Now we know Black Thought can be the most precise and technically proficient MC on the planet, which was never more obvious to the world than with his 10min one-take Funk Master Flex freestyle at Hot97’s radio studio in 2017, die-hard fans already knew of this caliber of skill with songs like “Thought @ Work” “Web” and “75 Bars”, but even lesser known is his ability to be the most abstract lyricist. Those who complain about “Mumble Rap” -newer Hip-Hop artists who clearly understand themselves and who are even less worried about listeners who don’t like them understanding them anyway- can lock in to “New Years At Jay Dee’s” a lot easier due to the BPM, the swing of J Dilla’s un-quantized drums, the low end, and the style in which Thought is “rhyming”. Most would not go to this song for any substance or to use it as an example of the depth of Hip-Hop but it says a lot that a band as artistically elite as The Roots not only recorded it but decided to put it out- almost 20 years before “Mumble Rap”. They recognized the artistic value of it and the true originality of it. This makes Black Thought the number one Mumble Rapper.
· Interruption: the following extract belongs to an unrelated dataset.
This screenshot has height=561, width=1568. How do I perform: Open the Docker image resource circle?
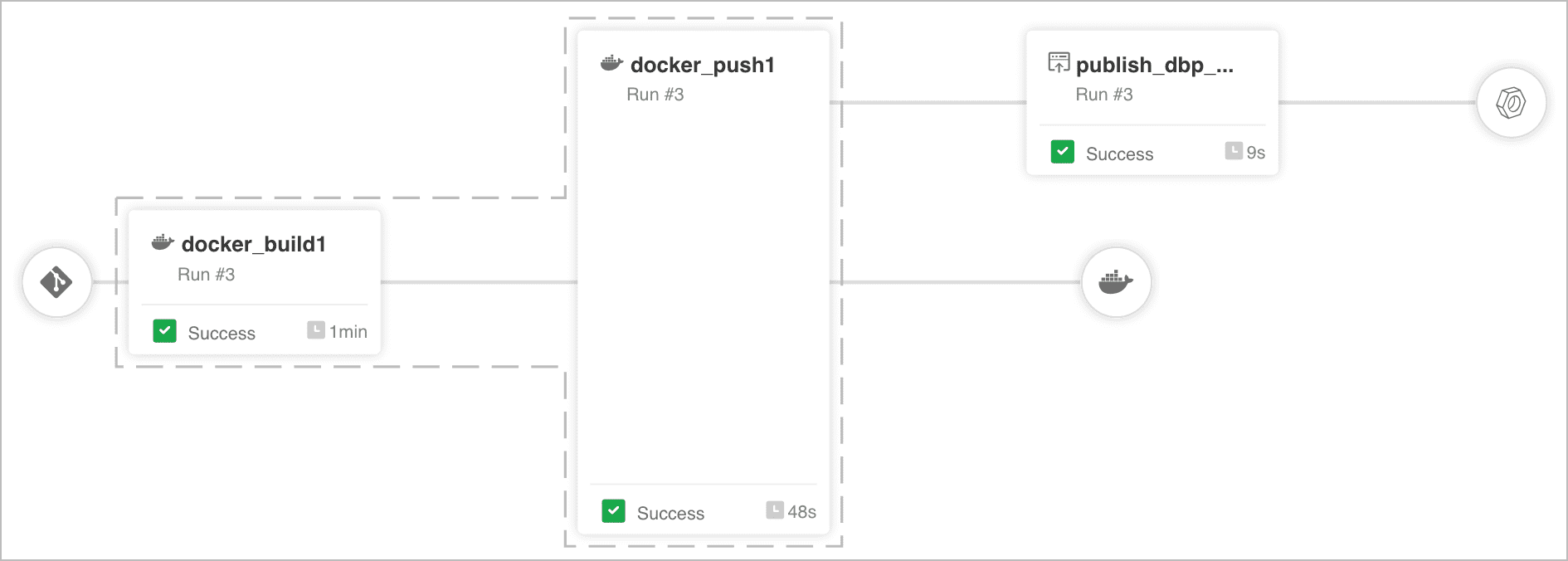[1116, 282]
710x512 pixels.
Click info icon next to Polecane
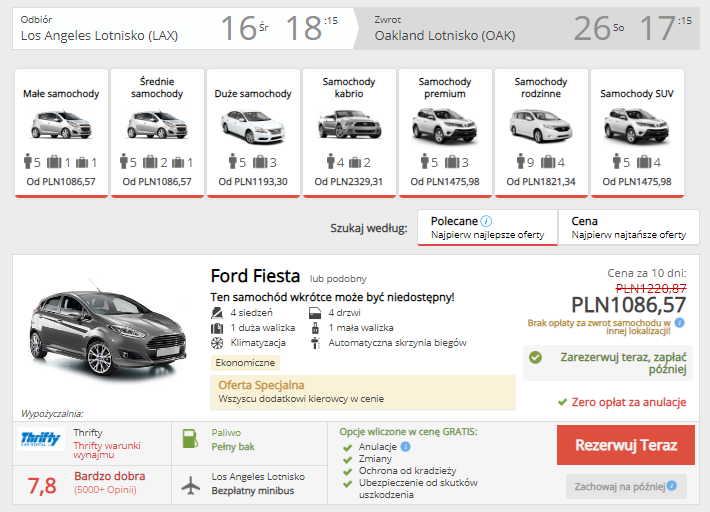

Most fans would argue the fact that Black Thought being arguably one of the best MCs of all time is what allows songs like this to be accepted but the same creative genius that can beautifully assemble words or paint a portrait can also just as profoundly deconstruct language into rhythmic nonsense or abstract an image into nonuniform shapes and colors. It is all part of the same process and if you are discounting a song for mumbling then you are missing a large part of what it is to listen to a song.